All I want is to relive my Light Gun glory days

All I want is to relive my Light Gun glory days

The House of the Dead remake has been a delightful walk down memory lane for someone like me who grew up obsessed with light gun games, but I can’t help but feel its potential is wasted on Switch. Despite a variety of control schemes, there’s no way to play House of the Dead the way it’s supposed to be played: by pointing a cheap plastic gun at the tube TV and frantically pulling the trigger as fast as you can. you can. The House of the Dead remake is a grim reminder that an entire era of gaming has been completely lost, possibly forever. Letting my GunCon 2 get sold at a garage sale is one of the biggest regrets of my life, and I’d love for someone to bring light gun games back.

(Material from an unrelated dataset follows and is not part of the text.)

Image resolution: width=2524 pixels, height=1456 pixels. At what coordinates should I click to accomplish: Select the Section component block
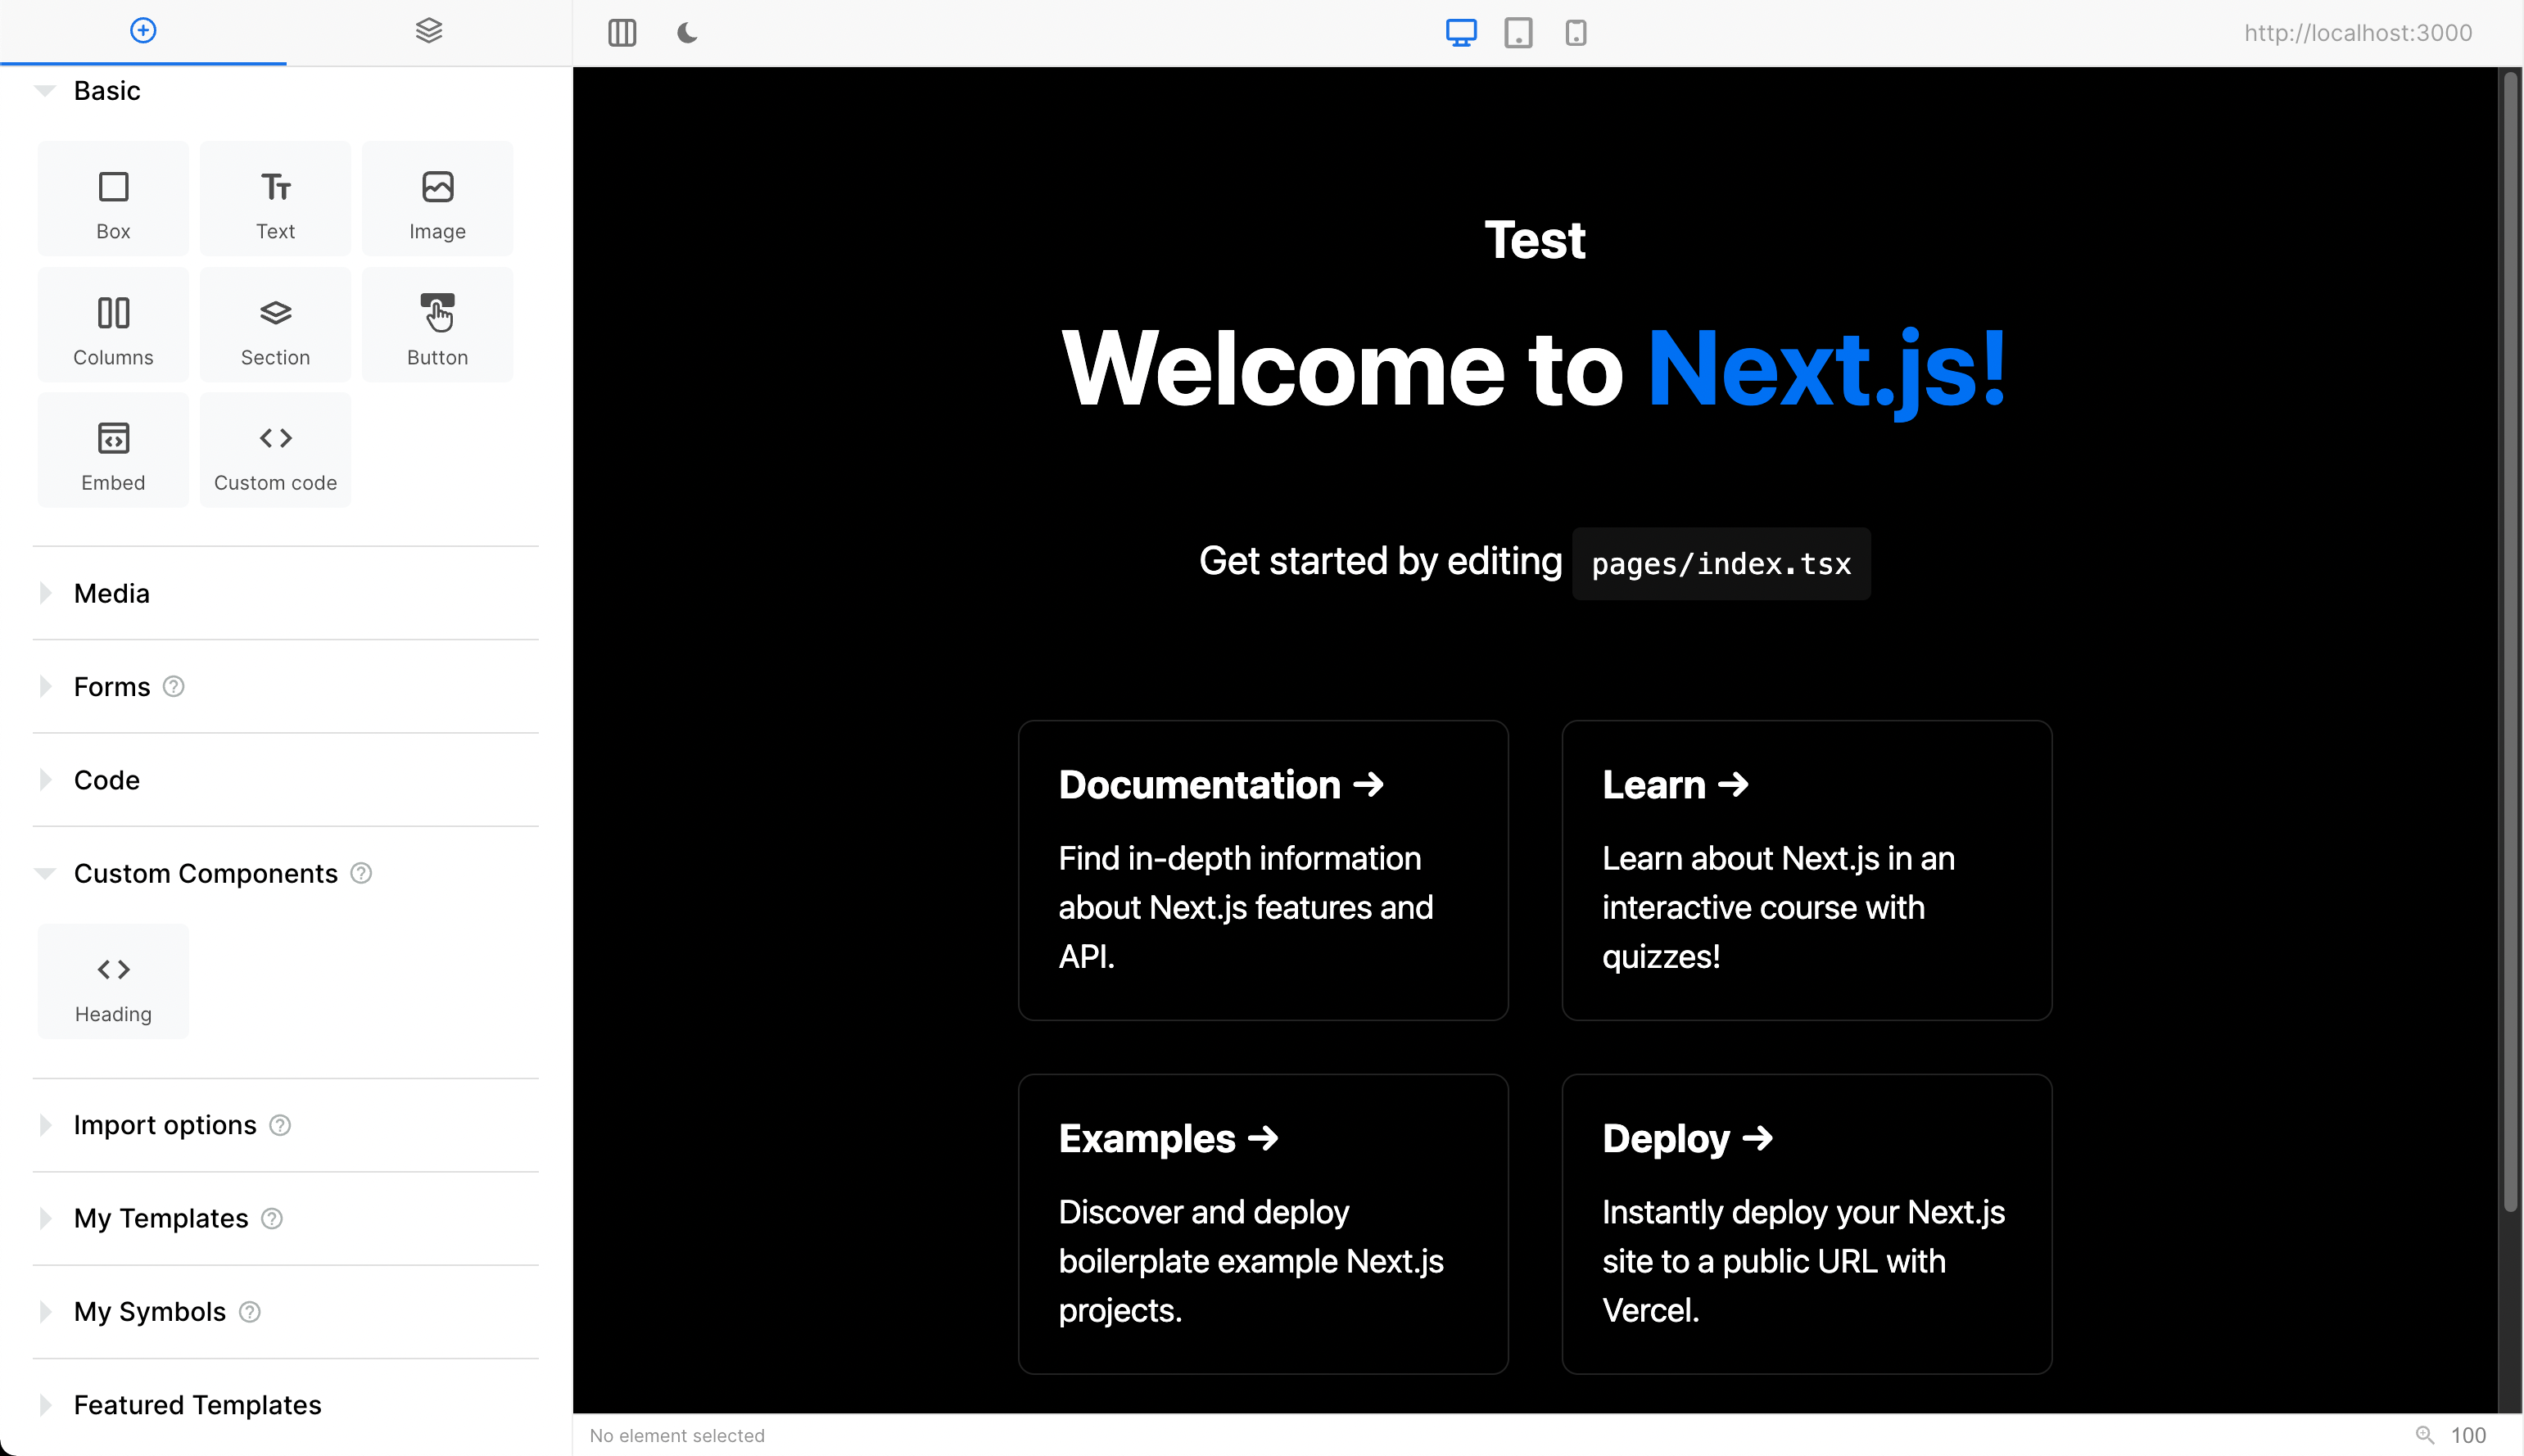275,324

Many people might think that the light gun genre started on the NES with Duck Hunt and disappeared until Wii ushered in a new generation of on-rails shooters like House of the Dead: Overkill, Dead Space: Extraction, and Resident Evil: Umbrella Chronicles. . . However, there was actually a huge library of light gun games on PS1, PS2, and PS3, and he had them all.

By the time I had my own gaming money in the early 2000s, arcades had pretty much died out in the US. The only way to play arcade shooters like Time Crisis where I lived was at home using GunCon controllers. . Games like Time Crisis, Point Blank, and one of my personal favorites, Vampire Night, were so successful on the PS1 that publishers like Capcom, Namco, and Sega started developing light gun games exclusively for PlayStation that didn’t even make it to theaters. games. Without needing to design around Continuos and room-chewing mechanics, developers were able to create longer and more complex light gun games than anything seen in arcades.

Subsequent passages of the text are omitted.